Back to my point. Why would you assign someone to greet new people if they can't hear? This made no sense to me. You feel like you are yelling at them, and you kind of are, and they quite frankly are yelling at you. Awkward, but she was sweet and I now have a new friend, although she spelled her name for me quite a few times.

As the prayer was being said, to open the luncheon into a new month, I realized this month was devoted to "relationships." Since my boss and I are both single, we both looked at each other and said "oh this is going to be helpful." Yeah, right.
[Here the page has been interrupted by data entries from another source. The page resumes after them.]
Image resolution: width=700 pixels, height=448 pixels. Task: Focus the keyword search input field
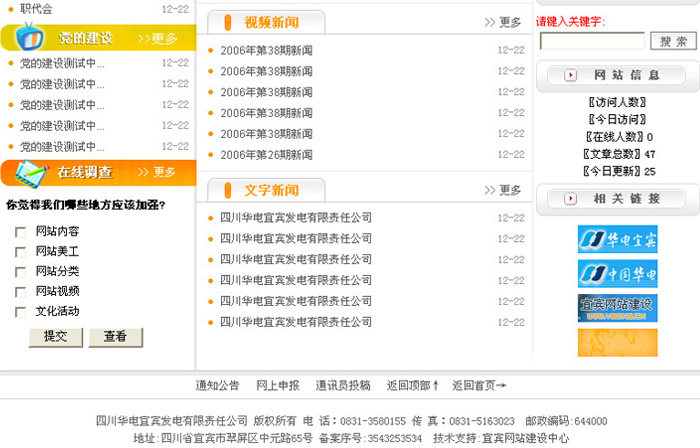click(592, 41)
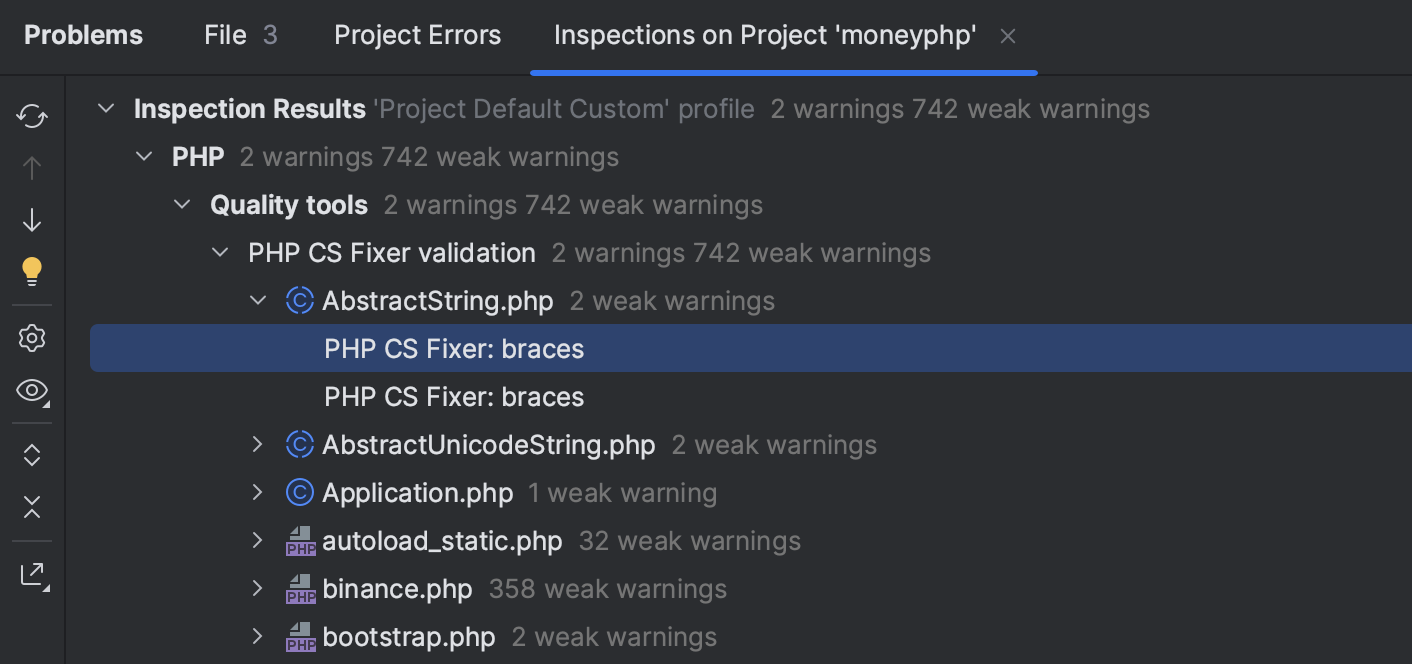Open the Problems tab
The image size is (1412, 664).
(x=83, y=35)
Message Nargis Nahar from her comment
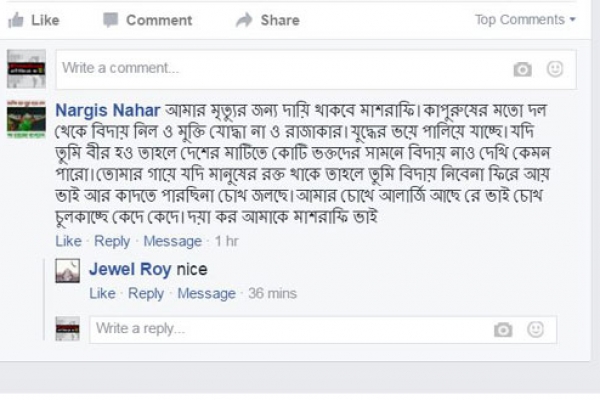 tap(172, 241)
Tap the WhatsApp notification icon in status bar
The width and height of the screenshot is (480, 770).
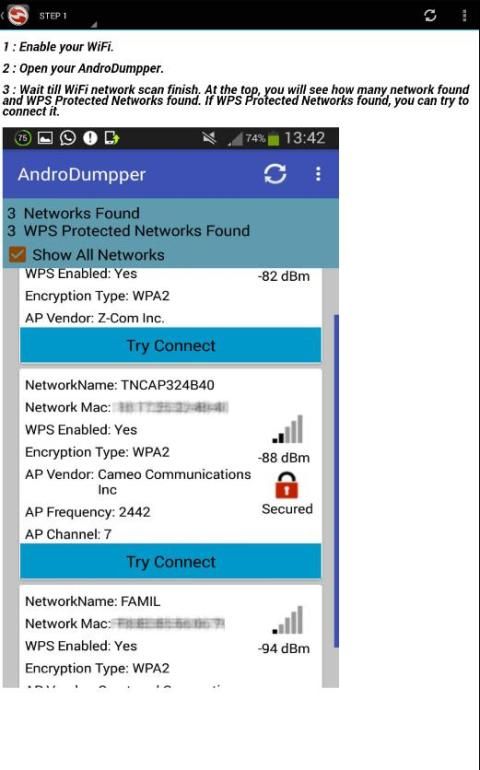coord(68,138)
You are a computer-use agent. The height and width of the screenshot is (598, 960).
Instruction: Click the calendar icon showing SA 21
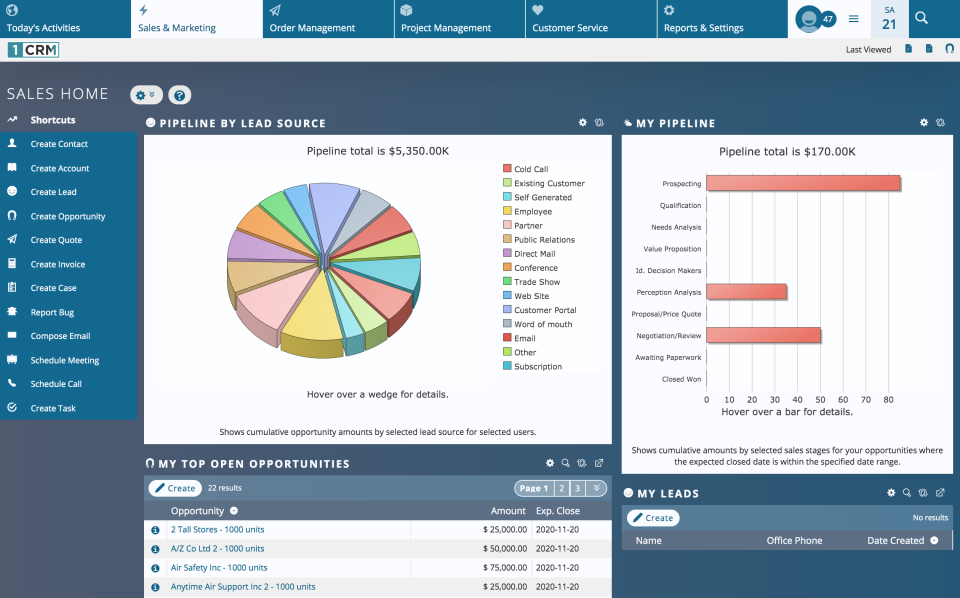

The first two weeks are devoted to parenting and the last two are devoted to marriage. Great! The speaker for today started by saying this lecture was for all the parents, and grandparents in the room, and for people who "just know some children." His lecture was based on his 1-2-3 Magic Parenting theory. I am sorry but I am not going to use some "Stop behavior" magic theory or "start behavior" magic theory on "some kids that I happen to know." I am not Jedi-Mindtricking kids that aren't my own. Do you want me Jedi-Mindtricking your kids? Didn't think so.

Please don't take this as me discouraging people from learning to be better parents. In fact, I did find this talk a little coincidental because earlier this morning I told one of my friends with kids, that I respected the fact that she went to a parenting workshop that our church had. I think this says a lot about a person and a parent, especially when they are already really good parents. Yes, it was probably a cheesy thing to tell her, but I personally think its important to tell people things like that.

Although I did point out to her that her youngest son and I were from the same mold, and she agreed! Let me tell you about our mold, we can easily show this 1-2-3 Parenting Magician the holes in the "Stop" and "start" theories. Anyway after five minutes of the parenting lecture, I was ready for my new friend to start spelling her name for me again...which happened to be... PRAY....

Comments

Anonymous said…
you can come Jedi-Mindtrick my puppies if you want to.